Problem description » In the Navi discussion thread, how does the register file capacity of an RDNA SIMD32 compare with that of a GCN SIMD16?

Given text »
* Begin *
AMD: Navi Speculation, Rumours and Discussion [2019-2020]

Status
Not open for further replies.
My confusion: VGPRs are not twice as much now, in a way register pressure problems are magically gone now, no?
An RDNA SIMD32 register file has twice the register file capacity (in terms of KB) of a GCN SIMD16 register file.
Since RDNA's register IDs correspond to 32 work-items, a register is individually half the length of the 64-wide register of GCN.

The register file has 4x as many individually addressable registers, although they are half-size. If a single CU in RDNA were asked to support the same number of work-items as GCN (2x Wave32 wavefronts or 1 Wave64 per GCN wavefront without certain optimizations), it would have the same register capacity per work-item.
I'm trying to find the slide or reference that characterized RDNA has slightly improving register pressure, since I didn't see it being considered "gone".

The finer granularity of Wave32 might allow for shaders that are particularly poor at utilizing 64 threads from having to allocate a full 64-wide wavefront context.
Wave64 has a sub-vector execution loop that takes advantage of how Wave64 works with 2x Wave32 instructions and splits the execution into two Wave32 halves and treats each half as a single iteration of an internal loop.
Registers used for results internal to that loop can be assigned to the same Wave32 register ID, as the software knows the intermediate results of the halves are separated in time--saving some capacity if that mode is used.
* End *
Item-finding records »
* Begin *
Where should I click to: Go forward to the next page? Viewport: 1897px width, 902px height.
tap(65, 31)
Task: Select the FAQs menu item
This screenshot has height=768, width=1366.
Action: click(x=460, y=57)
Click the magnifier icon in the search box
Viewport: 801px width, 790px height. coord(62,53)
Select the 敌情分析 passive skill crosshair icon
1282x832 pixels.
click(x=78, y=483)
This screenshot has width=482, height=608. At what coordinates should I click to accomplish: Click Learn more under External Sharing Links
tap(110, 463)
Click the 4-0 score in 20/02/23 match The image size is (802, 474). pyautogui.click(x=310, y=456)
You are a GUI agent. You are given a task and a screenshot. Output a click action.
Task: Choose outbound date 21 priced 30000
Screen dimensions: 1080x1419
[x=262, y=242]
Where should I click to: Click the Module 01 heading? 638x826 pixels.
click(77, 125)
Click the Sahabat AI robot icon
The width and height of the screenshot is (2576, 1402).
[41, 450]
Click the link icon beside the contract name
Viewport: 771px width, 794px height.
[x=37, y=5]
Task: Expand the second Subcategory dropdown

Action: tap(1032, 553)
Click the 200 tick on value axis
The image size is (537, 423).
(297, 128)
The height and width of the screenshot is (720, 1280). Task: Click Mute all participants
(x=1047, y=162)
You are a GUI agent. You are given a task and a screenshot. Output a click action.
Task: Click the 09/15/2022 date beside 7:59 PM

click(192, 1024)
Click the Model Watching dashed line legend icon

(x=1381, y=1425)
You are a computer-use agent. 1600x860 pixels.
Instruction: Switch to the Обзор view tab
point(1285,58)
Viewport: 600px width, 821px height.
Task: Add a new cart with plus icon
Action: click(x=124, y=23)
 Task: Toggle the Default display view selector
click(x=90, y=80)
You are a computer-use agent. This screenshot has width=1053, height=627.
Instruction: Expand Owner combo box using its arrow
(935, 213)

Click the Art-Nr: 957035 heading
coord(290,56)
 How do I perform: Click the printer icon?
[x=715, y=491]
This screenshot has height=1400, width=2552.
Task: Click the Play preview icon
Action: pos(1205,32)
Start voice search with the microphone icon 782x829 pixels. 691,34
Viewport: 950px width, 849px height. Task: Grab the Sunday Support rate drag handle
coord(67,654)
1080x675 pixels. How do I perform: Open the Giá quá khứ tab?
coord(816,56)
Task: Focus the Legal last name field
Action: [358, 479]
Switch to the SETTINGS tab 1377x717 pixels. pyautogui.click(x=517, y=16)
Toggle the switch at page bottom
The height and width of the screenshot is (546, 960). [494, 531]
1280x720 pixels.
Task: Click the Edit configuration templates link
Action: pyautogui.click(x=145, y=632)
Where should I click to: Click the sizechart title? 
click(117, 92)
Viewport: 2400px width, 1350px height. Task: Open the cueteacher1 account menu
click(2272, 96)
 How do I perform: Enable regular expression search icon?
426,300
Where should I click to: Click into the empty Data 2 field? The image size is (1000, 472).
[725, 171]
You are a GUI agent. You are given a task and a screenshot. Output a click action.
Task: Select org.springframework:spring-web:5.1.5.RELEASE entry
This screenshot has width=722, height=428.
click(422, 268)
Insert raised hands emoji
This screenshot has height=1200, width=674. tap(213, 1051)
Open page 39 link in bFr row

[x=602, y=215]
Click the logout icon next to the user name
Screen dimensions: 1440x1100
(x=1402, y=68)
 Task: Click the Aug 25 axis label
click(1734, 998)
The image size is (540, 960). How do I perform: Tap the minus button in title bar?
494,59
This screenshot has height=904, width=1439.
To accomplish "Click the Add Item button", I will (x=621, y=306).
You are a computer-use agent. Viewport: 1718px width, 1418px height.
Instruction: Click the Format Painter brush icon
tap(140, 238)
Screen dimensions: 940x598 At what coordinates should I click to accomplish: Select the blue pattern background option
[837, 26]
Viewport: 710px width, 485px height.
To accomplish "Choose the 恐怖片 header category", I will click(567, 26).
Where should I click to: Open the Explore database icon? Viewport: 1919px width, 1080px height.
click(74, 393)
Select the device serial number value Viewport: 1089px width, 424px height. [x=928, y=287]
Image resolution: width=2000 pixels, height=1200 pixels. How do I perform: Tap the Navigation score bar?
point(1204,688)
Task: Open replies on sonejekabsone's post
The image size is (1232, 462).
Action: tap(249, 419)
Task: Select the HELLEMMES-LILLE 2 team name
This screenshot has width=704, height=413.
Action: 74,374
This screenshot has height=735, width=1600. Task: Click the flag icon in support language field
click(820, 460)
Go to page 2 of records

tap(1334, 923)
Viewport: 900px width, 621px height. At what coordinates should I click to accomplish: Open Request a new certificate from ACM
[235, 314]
* End *
The output » It is twice as large in terms of KB.